Batch and fixed bed adsorption of levofloxacin on granular activated carbon from date (Phoenix dactylifera L.) stones by KOH chemical activation.

作者信息

Darweesh Teeba M, Ahmed Muthanna J

机构信息

Department of Chemical Engineering, University of Baghdad, P.O. Box 47024, Aljadria, Baghdad, Iraq.

Department of Chemical Engineering, University of Baghdad, P.O. Box 47024, Aljadria, Baghdad, Iraq.

出版信息

Environ Toxicol Pharmacol. 2017 Mar;50:159-166. doi: 10.1016/j.etap.2017.02.005. Epub 2017 Feb 5.

Abstract

Granular activated carbon (KAC) was prepared from abundant Phoenix dactylifera L. stones by microwave- assisted KOH activation.

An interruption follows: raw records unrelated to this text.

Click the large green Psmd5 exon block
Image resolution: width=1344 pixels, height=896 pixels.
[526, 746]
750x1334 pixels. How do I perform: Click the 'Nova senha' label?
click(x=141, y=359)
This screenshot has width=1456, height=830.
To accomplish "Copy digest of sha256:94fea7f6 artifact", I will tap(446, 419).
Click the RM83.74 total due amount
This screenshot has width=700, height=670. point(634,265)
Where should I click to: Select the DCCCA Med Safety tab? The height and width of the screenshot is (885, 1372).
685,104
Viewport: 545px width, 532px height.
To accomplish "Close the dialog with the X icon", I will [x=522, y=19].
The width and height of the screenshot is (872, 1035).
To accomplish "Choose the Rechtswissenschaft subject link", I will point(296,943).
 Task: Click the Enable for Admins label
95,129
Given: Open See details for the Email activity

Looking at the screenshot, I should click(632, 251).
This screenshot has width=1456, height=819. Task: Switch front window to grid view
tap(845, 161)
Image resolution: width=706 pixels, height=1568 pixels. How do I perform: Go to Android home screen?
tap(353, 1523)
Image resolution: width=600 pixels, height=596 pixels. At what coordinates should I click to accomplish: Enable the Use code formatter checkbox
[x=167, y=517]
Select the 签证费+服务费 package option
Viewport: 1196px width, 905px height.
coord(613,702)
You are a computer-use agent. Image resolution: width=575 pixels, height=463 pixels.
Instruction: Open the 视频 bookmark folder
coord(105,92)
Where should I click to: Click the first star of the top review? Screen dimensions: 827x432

The characteristics of KAC were tested by pore analyses, scanning electron microscopy (SEM) and Fourier transforms infrared spectroscopy (FTIR). The adsorption behavior of levofloxacin (LEV) antibiotic on KAC with surface area of 817m/g and pore volume of 0.638cm/g were analyzed using batch and fixed bed systems. The equilibrium data collected by batch experiments were well fitted with Langmuir compared to Freundlich and Temkin isotherms. The effect of flow rate (0.5-1.5ml/min), bed height (15-25cm), and initial LEV concentration (75-225mg/l) on the behavior of breakthrough curves was explained. The fixed bed analysis showed the better correlation of breakthrough data by both Thomas and Yoon-Nelson models. High LEV adsorption capacity of 100.3mg/g was reported on KAC, thus being an efficient adsorbent for antibiotic pollutants to protect ecological systems.

摘要

颗粒活性炭(KAC)由丰富的海枣核通过微波辅助KOH活化制备而成。通过孔隙分析、扫描电子显微镜(SEM)和傅里叶变换红外光谱(FTIR)对KAC的特性进行了测试。使用间歇式和固定床系统分析了左氧氟沙星(LEV)抗生素在比表面积为817m/g、孔容为0.638cm/g的KAC上的吸附行为。与Freundlich和Temkin等温线相比,间歇实验收集的平衡数据与Langmuir等温线拟合良好。解释了流速(0.5 - 1.5ml/min)、床层高度(15 - 25cm)和初始LEV浓度(75 - 225mg/l)对穿透曲线行为的影响。固定床分析表明,Thomas模型和Yoon - Nelson模型对穿透数据的相关性更好。据报道,KAC对LEV的吸附容量高达100.3mg/g,因此是一种保护生态系统免受抗生素污染物侵害的高效吸附剂。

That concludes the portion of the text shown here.